Author tries to preserve Yiddish tradition

March 01, 1992|By New York Times News Service

CHERNOVTSY, Ukraine -- "I'm the last of the Mohicans of the great Yiddish tradition in Czernowitz," Josef Burg said.

The shine in his eyes under a shock of white hair and the vigor of his gestures seemed to contradict the calendar, which says that this year Mr. Burg, the author of many books and tales, will celebrate his 80th birthday.

Mr. Burg, who speaks all the local languages, past and present -- Yiddish, German, Russian, Ukrainian and Romanian -- calls this city by its Austrian name. Only an undertone of melancholy that resonated through hours of conversation in his home and on walks through the slushy, icy streets of Chernovtsy reflected his sense that all that he recalls so vividly is gone forever.

What he must do, now that the end of Soviet rule has made it possible, Mr. Burg said, is to keep it from sinking into oblivion. As a sign of recognition, he said, he has just received word from Israel that he was awarded the Segal Prize for Yiddish writing.

When the Bukovina region was one -- under Austria until 1918, under Romania until 1940 -- Chernovtsy, its capital, was a vital center of German and Yiddish culture.

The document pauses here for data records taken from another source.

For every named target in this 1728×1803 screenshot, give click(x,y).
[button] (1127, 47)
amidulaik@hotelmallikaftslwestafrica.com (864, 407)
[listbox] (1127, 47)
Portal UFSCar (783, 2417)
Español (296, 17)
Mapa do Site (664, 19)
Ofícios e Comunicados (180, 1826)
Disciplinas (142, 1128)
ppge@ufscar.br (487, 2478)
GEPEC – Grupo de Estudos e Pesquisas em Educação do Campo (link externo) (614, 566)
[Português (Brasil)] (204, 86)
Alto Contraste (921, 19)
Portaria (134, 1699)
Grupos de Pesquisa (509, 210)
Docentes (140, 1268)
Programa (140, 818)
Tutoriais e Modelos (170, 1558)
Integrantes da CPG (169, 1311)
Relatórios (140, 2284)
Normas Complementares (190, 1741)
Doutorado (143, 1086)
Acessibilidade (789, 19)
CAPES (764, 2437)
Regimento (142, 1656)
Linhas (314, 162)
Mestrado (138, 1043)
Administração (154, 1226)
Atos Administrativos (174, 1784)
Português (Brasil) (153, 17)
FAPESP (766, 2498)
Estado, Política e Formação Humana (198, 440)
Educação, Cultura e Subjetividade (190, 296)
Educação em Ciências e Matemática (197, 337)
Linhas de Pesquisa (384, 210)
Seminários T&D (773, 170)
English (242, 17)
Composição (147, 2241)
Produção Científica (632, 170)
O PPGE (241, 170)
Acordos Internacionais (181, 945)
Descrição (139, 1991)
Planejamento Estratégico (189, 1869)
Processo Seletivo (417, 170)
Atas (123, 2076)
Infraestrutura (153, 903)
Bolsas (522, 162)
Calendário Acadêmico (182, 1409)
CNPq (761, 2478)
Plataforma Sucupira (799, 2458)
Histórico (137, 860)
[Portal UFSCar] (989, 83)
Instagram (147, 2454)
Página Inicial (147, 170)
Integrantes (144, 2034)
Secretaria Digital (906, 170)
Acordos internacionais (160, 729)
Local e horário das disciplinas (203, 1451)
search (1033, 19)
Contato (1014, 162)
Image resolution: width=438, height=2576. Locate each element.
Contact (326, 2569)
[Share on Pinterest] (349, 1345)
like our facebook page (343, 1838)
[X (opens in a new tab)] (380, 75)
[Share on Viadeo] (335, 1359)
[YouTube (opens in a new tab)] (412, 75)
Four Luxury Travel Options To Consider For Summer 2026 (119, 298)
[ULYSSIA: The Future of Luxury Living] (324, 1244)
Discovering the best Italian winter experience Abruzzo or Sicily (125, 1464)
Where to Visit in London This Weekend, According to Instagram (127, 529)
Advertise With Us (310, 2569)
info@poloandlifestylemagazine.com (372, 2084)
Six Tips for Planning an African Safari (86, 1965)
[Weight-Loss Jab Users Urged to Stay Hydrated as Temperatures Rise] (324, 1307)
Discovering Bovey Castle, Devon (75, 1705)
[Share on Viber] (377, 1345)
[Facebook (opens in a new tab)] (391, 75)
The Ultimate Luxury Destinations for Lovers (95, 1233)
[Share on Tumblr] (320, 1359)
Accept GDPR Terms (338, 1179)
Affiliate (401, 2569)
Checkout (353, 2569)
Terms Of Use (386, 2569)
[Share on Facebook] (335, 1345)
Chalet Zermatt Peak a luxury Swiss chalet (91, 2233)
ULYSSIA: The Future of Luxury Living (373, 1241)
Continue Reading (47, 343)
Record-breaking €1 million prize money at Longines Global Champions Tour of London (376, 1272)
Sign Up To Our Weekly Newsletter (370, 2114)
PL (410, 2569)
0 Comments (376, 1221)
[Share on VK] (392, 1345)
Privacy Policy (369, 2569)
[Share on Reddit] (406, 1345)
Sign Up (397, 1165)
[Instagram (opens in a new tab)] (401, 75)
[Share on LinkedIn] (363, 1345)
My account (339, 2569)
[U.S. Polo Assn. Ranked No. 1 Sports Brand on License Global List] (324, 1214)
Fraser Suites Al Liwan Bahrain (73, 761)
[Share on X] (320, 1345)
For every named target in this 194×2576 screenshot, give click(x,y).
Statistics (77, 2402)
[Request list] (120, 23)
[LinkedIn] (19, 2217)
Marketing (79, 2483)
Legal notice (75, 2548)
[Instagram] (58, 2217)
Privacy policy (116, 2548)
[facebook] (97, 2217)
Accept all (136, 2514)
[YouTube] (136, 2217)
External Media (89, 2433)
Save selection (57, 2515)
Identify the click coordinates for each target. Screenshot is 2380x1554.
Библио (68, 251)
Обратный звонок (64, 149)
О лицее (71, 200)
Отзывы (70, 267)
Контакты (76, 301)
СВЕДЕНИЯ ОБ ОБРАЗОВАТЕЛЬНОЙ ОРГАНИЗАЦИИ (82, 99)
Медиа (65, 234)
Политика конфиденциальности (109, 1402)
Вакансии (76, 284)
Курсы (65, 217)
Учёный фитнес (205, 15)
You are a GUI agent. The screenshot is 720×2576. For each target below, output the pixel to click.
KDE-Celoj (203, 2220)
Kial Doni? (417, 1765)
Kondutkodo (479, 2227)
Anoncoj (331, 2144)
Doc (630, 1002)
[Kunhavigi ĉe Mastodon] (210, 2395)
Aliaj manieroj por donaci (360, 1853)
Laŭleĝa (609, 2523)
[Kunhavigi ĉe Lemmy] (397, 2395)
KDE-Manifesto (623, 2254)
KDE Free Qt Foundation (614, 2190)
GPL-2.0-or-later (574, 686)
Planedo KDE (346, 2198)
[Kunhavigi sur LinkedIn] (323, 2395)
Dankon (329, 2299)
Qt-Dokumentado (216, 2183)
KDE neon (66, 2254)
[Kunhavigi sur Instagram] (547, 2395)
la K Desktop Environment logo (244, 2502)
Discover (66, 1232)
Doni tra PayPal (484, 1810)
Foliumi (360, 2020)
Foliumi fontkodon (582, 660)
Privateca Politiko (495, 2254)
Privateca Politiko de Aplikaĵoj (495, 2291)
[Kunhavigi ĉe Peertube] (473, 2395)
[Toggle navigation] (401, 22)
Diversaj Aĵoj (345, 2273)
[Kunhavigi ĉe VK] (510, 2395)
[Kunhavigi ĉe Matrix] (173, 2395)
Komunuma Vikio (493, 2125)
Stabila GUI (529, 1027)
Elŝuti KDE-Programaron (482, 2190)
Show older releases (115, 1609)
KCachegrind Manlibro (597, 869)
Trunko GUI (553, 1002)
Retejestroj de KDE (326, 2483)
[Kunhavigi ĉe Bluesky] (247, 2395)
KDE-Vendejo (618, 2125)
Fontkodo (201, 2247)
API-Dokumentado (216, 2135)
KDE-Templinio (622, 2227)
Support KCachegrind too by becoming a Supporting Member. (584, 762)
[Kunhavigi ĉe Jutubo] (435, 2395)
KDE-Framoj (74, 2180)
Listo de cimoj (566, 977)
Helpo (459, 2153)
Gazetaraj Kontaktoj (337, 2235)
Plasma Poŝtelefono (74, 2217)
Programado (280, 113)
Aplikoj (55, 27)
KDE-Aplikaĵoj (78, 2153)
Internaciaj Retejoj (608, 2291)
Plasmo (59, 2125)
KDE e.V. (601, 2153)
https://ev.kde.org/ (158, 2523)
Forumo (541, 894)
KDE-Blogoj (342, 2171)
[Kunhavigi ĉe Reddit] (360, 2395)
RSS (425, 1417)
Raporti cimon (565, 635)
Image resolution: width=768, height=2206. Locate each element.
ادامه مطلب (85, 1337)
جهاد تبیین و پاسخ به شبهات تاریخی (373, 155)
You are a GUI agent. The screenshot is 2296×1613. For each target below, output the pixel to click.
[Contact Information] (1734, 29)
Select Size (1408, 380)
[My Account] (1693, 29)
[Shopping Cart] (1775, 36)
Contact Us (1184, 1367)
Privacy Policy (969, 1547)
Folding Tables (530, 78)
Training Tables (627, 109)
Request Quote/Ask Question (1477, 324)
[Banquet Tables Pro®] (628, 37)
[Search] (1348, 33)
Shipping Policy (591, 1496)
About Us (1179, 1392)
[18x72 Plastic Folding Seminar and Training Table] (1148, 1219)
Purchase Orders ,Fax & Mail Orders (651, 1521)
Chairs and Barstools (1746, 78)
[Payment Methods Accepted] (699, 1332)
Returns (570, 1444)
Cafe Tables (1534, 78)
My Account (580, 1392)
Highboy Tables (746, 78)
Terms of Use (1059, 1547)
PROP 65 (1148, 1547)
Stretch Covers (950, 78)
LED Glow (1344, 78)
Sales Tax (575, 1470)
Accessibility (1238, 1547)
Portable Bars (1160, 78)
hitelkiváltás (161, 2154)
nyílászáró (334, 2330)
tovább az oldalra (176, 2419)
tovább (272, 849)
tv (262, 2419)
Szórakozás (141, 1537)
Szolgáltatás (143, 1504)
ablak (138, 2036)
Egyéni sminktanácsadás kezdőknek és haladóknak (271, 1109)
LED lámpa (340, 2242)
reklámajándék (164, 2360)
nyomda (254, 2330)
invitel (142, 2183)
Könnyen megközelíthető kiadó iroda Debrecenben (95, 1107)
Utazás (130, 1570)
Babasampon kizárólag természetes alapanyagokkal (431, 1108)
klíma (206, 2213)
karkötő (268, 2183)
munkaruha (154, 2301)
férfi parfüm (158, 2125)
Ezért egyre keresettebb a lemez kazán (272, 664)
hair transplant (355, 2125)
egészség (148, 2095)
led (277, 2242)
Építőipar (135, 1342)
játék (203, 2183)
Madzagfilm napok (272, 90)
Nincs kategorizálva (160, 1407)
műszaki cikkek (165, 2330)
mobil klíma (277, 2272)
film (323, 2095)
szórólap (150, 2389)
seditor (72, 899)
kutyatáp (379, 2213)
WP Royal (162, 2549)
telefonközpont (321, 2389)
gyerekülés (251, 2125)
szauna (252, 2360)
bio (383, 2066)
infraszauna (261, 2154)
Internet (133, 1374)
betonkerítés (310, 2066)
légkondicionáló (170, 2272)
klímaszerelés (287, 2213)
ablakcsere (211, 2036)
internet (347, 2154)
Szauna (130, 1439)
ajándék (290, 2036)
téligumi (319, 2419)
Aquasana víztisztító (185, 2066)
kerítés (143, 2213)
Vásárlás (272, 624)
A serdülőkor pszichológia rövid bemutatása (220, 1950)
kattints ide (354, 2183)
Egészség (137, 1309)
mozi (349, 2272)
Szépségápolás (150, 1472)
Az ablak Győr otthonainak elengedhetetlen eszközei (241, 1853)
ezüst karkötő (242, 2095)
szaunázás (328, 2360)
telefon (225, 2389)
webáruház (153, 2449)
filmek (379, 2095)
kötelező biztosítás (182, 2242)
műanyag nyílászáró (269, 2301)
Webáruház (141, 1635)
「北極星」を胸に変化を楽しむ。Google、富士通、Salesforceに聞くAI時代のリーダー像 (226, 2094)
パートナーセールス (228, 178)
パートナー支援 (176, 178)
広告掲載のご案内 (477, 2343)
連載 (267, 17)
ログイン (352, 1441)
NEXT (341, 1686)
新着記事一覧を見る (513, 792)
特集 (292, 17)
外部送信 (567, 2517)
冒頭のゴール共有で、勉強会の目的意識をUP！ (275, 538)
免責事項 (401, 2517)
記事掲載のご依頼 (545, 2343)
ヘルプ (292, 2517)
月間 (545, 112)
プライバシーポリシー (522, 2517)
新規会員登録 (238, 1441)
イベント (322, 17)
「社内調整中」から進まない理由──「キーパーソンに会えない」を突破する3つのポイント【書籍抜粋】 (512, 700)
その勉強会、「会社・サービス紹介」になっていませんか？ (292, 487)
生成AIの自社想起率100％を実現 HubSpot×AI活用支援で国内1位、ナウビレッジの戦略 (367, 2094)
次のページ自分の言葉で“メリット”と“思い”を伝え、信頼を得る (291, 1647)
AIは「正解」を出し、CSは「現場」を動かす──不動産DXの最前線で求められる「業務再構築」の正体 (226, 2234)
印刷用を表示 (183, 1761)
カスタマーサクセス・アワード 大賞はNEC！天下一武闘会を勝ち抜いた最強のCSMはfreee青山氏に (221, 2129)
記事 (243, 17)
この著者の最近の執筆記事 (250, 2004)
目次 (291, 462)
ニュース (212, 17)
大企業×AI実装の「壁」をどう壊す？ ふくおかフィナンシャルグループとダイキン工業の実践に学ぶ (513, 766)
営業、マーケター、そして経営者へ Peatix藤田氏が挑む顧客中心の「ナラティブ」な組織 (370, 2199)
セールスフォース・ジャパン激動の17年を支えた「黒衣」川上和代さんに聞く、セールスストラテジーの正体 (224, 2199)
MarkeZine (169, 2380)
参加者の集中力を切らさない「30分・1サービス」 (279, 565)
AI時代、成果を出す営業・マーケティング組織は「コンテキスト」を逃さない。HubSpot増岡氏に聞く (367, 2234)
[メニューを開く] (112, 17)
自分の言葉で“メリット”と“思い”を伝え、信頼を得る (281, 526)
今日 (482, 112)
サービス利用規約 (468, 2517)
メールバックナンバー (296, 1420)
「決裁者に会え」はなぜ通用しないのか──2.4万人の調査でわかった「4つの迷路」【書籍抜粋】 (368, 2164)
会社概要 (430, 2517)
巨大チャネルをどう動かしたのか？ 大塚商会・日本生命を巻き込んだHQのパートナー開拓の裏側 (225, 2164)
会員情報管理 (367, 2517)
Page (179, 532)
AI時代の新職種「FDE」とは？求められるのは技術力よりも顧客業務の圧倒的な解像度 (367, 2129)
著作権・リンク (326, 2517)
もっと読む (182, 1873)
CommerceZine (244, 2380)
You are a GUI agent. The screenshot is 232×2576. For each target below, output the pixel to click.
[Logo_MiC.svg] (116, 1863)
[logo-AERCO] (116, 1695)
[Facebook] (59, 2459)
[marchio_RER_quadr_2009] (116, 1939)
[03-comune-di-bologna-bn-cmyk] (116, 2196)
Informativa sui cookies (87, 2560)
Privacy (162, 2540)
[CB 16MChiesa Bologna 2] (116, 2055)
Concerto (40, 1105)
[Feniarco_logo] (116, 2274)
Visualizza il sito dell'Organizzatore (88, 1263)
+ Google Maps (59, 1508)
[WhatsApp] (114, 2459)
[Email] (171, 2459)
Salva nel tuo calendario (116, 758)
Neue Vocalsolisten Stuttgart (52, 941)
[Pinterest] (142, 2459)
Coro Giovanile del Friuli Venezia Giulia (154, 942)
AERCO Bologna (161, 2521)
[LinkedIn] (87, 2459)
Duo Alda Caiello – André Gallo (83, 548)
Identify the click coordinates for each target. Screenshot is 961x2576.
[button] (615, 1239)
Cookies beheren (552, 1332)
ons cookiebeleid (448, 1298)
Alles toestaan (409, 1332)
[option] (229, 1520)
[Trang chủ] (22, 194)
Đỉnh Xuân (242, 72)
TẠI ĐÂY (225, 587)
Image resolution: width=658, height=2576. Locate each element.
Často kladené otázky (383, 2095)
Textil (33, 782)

In German, as well as Yiddish, in literature, theater, higher education and journalism, Jews, who made up more than one-third of the population of 120,000 until 1941, were a vital force.

Czernowitz became a landmark in the history of Yiddish in 1908, when the first international congress on the language, maligned by many as a mere dialect, proclaimed it a national language of the Jews, along with Hebrew.

At the end of World War II, northern Bukovina, including Chernovtsky, was annexed by the Soviet Union. Chernovtsy, which Mr. Burg calls a "little mirror of classical Austrian culture" even under Romanian rule, became a backwater, a provincial Ukrainian industrial city of 260,000, few of whom shared Mr. Burg's memories of glory and sorrow.

Writers and readers of Yiddish came to live in Chernovtsy after World War II, most of them survivors from the old shtetls, the seats of famous Hasidic communities, of the surrounding Carpathian Mountains. There were about 40,000 until Jewish emigration began in 1970, Mr. Burg said; there are 10,000 now.

"They emigrated or left for eternity," he said. The writer spent the war and postwar years in many regions of the Soviet Union, teaching German literature, and did not return to the city of his youth until the 1960s. Only memories linked him to it; memories of hatred of Jews that have marred this region since the Austrian days, which appear golden in Mr. Burg's look back.

"Anti-Semitism began with the Romanians," he said. "My father was fortunate to die before the Germans arrived. My brother was killed in the Spanish Civil War. My mother was murdered by the Germans, buried alive. I thought the stones would cry under my feet when I returned -- and they really did."

Mr. Burg recalled the Soviet anti-Semitism that followed the Nazi years. "All that was Jewish or Yiddish was persecuted," he said. "Parents no longer spoke Yiddish to their children. The chain between grandfathers and grandchildren was broken by the fathers."